■ **TASK 1**:
Transcribe the ozone and lung function study text from "In the regression" up to and including "of PM10 concentration.".
■ **TASK 2**:
Go on with the ozone and lung function study text, picking up right after its final sentence.

■ **EXCERPT TO READ**:
━━━

In this group of children, although the population regression models and the GEE models (Table 6) gave slightly different results, the ß-coefficients were generally in the same direction particularly in the case of mean daytime ozone. The GEE models were more likely to produce negative coefficients compared to the population regression models. With so many tests and so few significant associations it is possible that these may be chance findings. However, in view of the consistency of findings for both mean and maximum daytime ozone, we have more likely demonstrated a real effect. Interestingly, for maximum daytime ozone, there was a significant positive association at lag two in both the GEE and population regression models. We do not have a ready explanation for this phenomenon.
The above association that we found for group 1 children needs to be further clarified as a number of experimental studies have not demonstrated differences between asthmatics and non-asthmatic, healthy controls in their responses to inhaled ozone.23,24 However, Boezen et al.25 have demonstrated that children with bronchial hyperreactivity and high serum IgE levels are susceptible to air pollution compared to children with bronchial hyperreactivity and low serum IgE levels. Therefore, in longitudinal studies such as ours, there may be unknown factors confounding the association between ambient ozone and lung function.
In the regression models we adjusted for important covariates such as time trend (day of study and its quadratic term), temperature, humidity, season, number of hours children spent outdoors, as well as pollen and Alternaria counts. Time trend adjusted for lung growth over time whereas temperature and season adjusted for long-term cyclical variations. The multi-pollutant model also accounted for co-pollutants such as PM10 and NO2. In metropolitan Sydney, ambient ozone and PM10 concentrations are poorly correlated, with ambient ozone concentrations higher in the summer months when PM10 levels are low. We were therefore able to examine the effects of ozone on lung function independent of PM10 concentration.

━━━

■ **SUPPLIED ENTRIES**:
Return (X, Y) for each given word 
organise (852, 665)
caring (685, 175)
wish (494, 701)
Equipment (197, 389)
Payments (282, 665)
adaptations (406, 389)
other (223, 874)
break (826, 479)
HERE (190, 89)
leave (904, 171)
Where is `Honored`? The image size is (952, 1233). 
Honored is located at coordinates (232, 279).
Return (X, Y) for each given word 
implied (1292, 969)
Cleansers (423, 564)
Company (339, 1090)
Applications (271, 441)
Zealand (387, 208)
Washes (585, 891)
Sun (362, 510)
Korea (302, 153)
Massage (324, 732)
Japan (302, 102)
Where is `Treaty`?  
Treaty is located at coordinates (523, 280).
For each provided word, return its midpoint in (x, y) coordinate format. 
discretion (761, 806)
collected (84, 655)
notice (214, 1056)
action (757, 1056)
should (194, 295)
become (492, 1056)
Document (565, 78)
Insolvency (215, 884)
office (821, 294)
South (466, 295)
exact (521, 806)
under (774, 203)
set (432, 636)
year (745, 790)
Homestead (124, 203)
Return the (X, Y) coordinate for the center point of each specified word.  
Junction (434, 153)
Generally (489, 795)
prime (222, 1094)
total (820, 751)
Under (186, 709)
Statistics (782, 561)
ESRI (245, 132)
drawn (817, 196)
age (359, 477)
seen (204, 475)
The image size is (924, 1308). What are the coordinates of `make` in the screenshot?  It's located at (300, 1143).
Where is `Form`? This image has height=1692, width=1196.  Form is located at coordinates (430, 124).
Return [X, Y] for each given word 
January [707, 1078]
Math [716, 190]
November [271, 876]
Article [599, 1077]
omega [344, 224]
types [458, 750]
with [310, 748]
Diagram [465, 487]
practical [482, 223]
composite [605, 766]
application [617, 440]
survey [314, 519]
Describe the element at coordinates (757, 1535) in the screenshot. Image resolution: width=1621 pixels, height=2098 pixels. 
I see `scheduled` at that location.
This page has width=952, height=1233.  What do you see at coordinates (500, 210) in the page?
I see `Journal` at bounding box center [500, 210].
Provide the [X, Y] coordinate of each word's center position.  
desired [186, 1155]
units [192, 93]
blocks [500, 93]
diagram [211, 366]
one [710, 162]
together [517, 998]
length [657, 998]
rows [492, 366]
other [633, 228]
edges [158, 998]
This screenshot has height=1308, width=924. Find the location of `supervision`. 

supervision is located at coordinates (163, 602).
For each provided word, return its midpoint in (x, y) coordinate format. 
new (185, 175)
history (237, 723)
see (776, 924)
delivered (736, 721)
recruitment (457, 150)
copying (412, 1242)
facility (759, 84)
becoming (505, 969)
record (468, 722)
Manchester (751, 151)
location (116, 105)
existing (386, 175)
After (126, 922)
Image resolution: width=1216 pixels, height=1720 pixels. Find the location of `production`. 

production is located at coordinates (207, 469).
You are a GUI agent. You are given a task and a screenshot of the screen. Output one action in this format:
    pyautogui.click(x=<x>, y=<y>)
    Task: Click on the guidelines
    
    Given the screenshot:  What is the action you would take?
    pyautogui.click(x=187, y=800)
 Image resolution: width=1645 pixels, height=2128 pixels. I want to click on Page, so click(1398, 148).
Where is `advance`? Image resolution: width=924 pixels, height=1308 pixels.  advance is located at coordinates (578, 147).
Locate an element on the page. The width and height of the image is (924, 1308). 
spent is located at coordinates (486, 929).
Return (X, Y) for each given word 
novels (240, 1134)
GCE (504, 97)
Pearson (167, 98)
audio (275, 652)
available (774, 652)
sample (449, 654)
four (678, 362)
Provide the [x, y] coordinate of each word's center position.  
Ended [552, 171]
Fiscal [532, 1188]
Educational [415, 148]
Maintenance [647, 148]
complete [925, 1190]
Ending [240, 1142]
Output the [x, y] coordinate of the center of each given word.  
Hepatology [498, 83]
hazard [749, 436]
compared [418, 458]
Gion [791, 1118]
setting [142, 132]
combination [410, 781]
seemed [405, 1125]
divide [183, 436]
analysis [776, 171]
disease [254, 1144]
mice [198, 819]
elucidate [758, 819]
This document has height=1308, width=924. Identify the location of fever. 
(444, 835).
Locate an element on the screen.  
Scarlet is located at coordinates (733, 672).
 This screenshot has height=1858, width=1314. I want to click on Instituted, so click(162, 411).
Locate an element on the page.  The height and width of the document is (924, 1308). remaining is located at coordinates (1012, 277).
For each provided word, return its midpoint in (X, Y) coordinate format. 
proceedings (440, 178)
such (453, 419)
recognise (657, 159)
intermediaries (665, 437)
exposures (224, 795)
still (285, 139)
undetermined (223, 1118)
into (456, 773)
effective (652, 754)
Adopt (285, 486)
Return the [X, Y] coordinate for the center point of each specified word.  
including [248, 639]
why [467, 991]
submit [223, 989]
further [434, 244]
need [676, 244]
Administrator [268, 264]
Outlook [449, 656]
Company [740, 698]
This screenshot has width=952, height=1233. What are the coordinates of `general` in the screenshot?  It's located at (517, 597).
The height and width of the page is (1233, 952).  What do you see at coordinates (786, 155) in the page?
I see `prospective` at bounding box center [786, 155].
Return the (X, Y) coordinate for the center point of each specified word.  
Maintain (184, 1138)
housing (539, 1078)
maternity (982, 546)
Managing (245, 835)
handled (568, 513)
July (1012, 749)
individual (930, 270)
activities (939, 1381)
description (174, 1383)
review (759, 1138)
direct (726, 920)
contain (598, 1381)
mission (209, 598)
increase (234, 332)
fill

━━━

■ **ANSWER BOX 1**:
In the regression models we adjusted for important covariates such as time trend (day of study and its quadratic term), temperature, humidity, season, number of hours children spent outdoors, as well as pollen and Alternaria counts. Time trend adjusted for lung growth over time whereas temperature and season adjusted for long-term cyclical variations. The multi-pollutant model also accounted for co-pollutants such as PM10 and NO2. In metropolitan Sydney, ambient ozone and PM10 concentrations are poorly correlated, with ambient ozone concentrations higher in the summer months when PM10 levels are low. We were therefore able to examine the effects of ozone on lung function independent of PM10 concentration.

■ **ANSWER BOX 2**:
There was no association between PEFR and mean daytime PM10 and NO2 in either single pollutant or multi-pollutant models. We were also not able to demonstrate any association between
PEFR and total pollen and Alternaria counts (All children: total pollen: ß-coefficient = 0.18, P = 0.47; Alternaria: ß-coefficient = 0.08, P = 0.66; Group 1 children: total pollen: ß-coefficient = 0.05, P = 0.92; Alternaria: ß-coefficient = 0.12, P = 0.72). Others have also not been able to demonstrate associations between pollen counts and lung function.26,27 The effect of Alternaria on lung function, although only very small, is consistent with studies demonstrating fungal spore effects on both lung function27 and asthma symptoms.28
The study location is an urbanized part of metropolitan Sydney and there are no point sources of air pollution, and most of the ambient ozone is secondary to motor vehicle exhaust.29 The ambient daily maximum daytime ozone concentration for the study period did not exceed 12 pphm (Australian National Health and Medical Research Council's threshold for the protection of human health at the time of the study2), and only once did it exceed 9 pphm. The mean daytime concentration averaged only 1.2 pphm and did not exceed 4.3 pphm. The mean daytime concentration averaged for the summer months was only marginally higher (1.5 pphm).
Despite the low concentrations of daytime ambient ozone, we found significant negative associations between PEFR and mean daytime ozone concentration. Importantly, there also appears to be a dose-response relationship between lung function and ambient ozone concentration (for both daily mean and maximum ozone concentration), but this was not consistent across all three groups of children. Children with bronchial hyperreactivity and a doctor diagnosis of asthma had greater decreases in PEFR on days with the highest ozone concentrations with a suggestion of threshold effect for mean daytime ozone. Although, the dose-response relationship appears to be stronger with maximum ozone concentration, the overall association between maximum daytime ozone and lung function was not significant.
In our study there were greater effects for mean daytime ozone concentration than for maximum daytime ozone concentration. Similar patterns of results have been reported by others.30 We estimate that in group 1 children, an increase in mean daytime ozone equivalent to the observed range of mean daytime ozone concentration (4.3 pphm) would result in a 4% decrease in PEFR. For a similar increase in maximum daytime ozone concentration (8.8 pphm), the estimated decrease in PEFR in group 1 children was about 1.6%.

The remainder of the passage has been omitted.